[
https://issues.apache.org/jira/browse/BEAM-3190?page=com.atlassian.jira.plugin.system.issuetabpanels:comment-tabpanel&focusedCommentId=16319536#comment-16319536
]
Kenneth Knowles edited comment on BEAM-3190 at 6/10/20, 9:04 PM:
-----------------------------------------------------------------
At the moment SQL joins for unbounded inputs happen per-pane. Which means that
for discarding mode we're joining deltas, and for accumulating mode we're
joining full panes each time trigger fires, resulting in duplicates. This means
it becomes hard to reason about correctness of joins results.
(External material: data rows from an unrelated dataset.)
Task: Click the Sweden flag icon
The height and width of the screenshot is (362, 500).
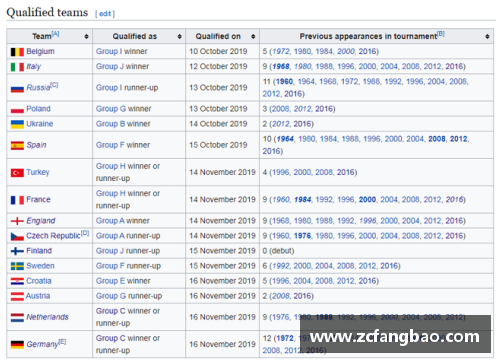Action: pyautogui.click(x=17, y=266)
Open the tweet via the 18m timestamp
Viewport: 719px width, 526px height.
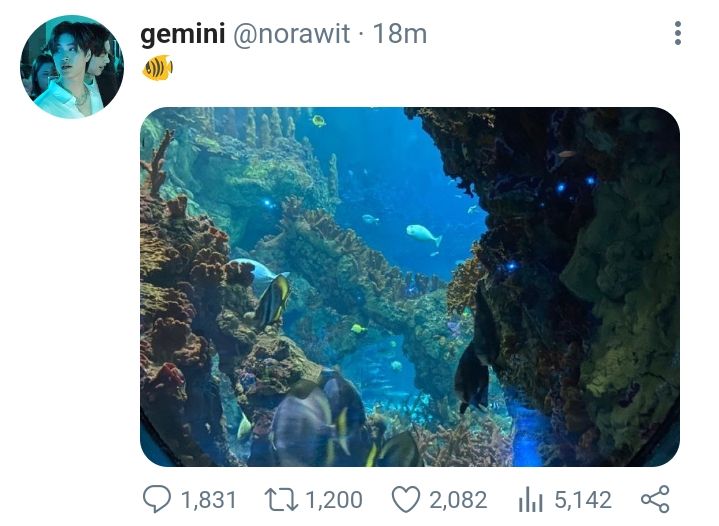[400, 34]
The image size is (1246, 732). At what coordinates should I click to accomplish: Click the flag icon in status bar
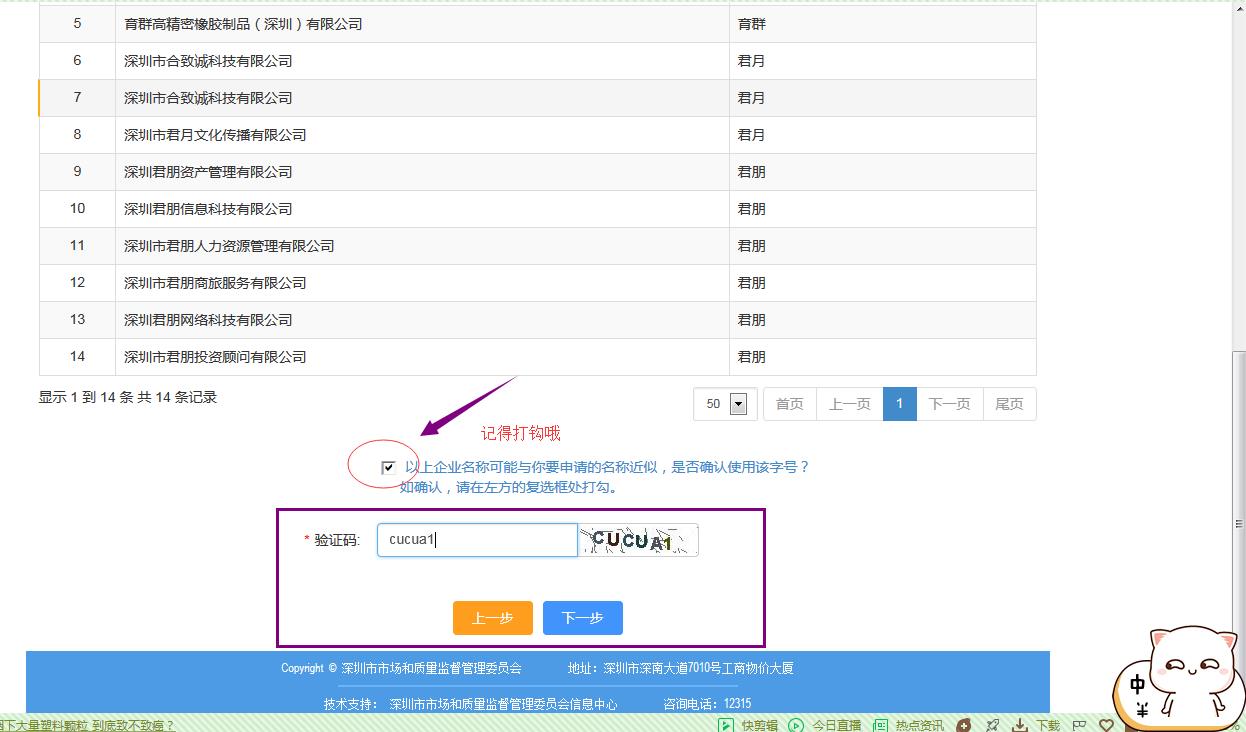(1080, 725)
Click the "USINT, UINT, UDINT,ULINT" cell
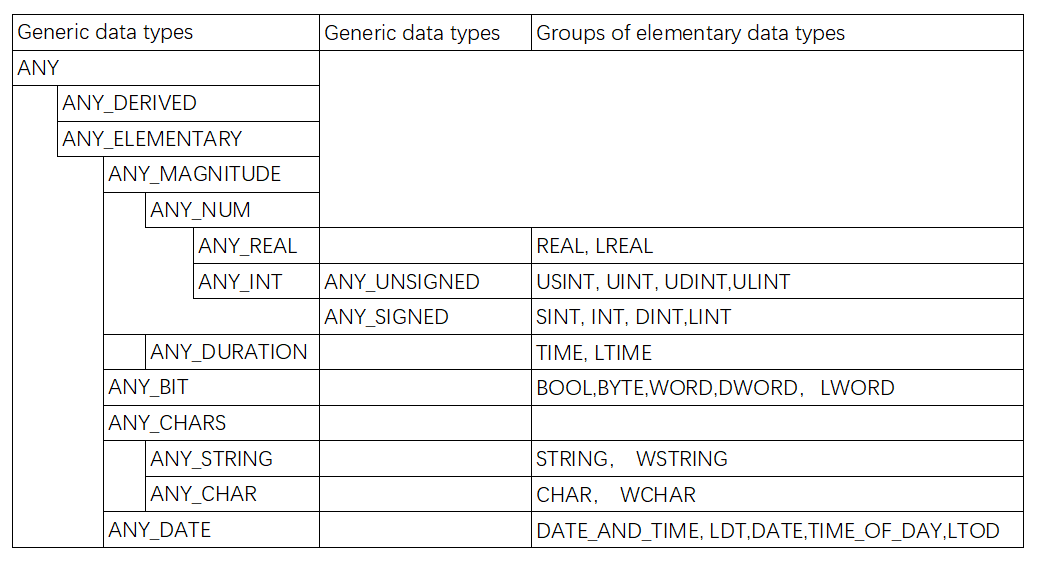1039x562 pixels. coord(663,282)
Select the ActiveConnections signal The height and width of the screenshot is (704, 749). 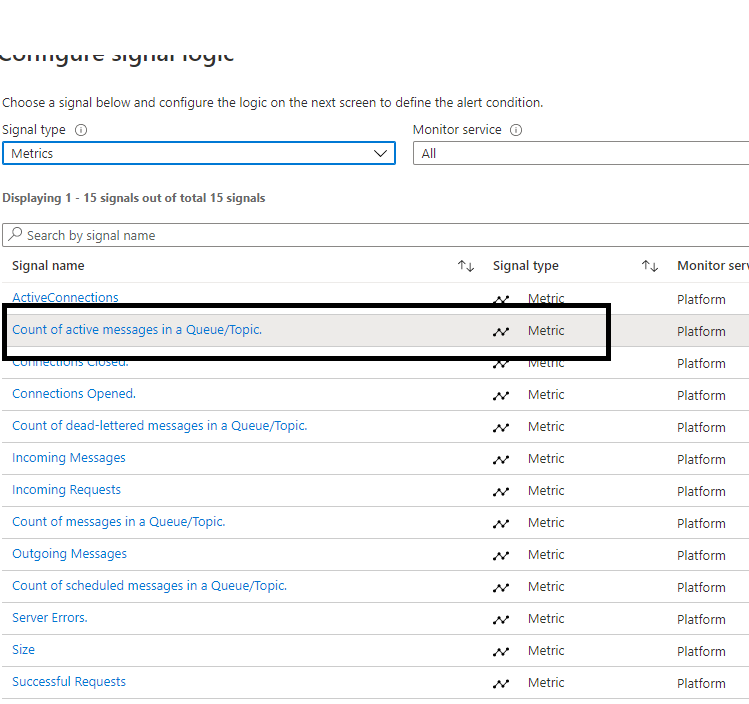tap(65, 298)
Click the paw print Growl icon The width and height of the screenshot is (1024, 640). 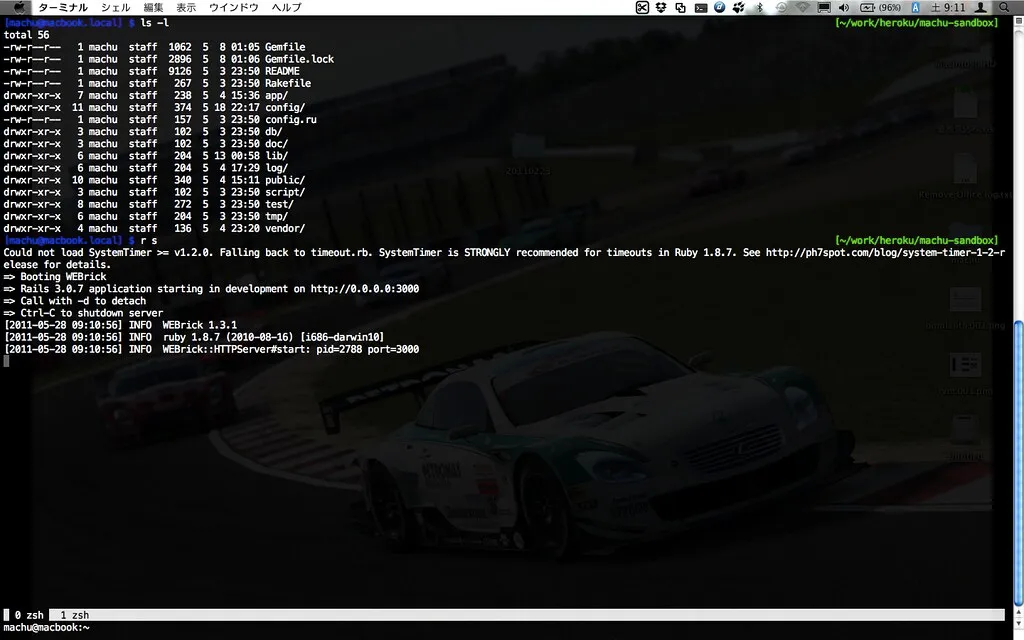739,7
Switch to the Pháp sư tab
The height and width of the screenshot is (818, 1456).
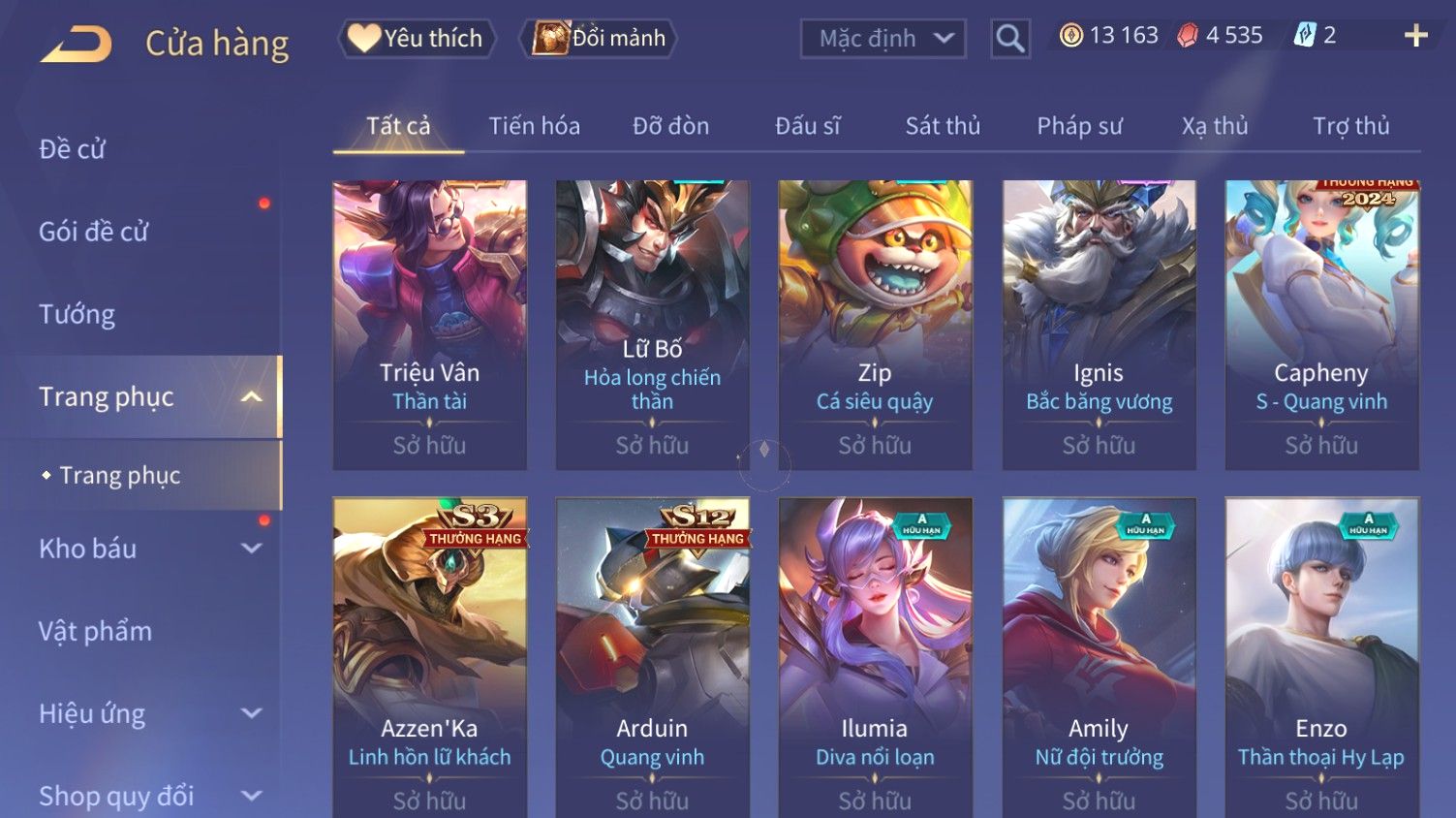click(1079, 126)
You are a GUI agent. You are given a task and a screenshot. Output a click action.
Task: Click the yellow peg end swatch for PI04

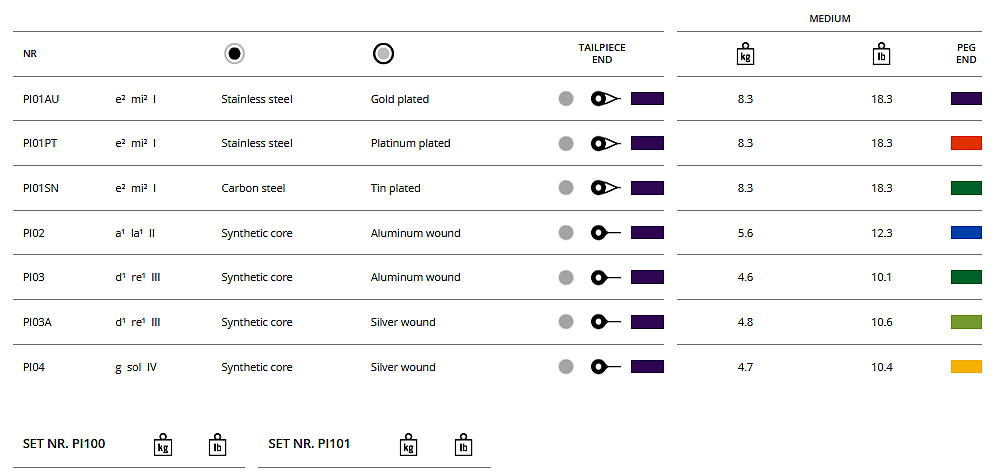click(966, 367)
There are few ways to extend joins implementation to mitigate this:
# accumulation. We accumulate inputs in a persistent state and join them at
each trigger firing:
#* this enables us to join whole streams. At each trigger firing we iterate
over buffered inputs and emit newly matching records:
#** we need to control state/buffer expiration, so that we don't accumulate
PCollections forever:
#*** need to configure timeouts when to clear the state. Probably separately
per input PCollection;
#*** if we know there's a 1-1 or 1-many relation, then we can purge the state
for one input after the first match;
#*** in case of multiple joins it is unclear how to configure this per-join.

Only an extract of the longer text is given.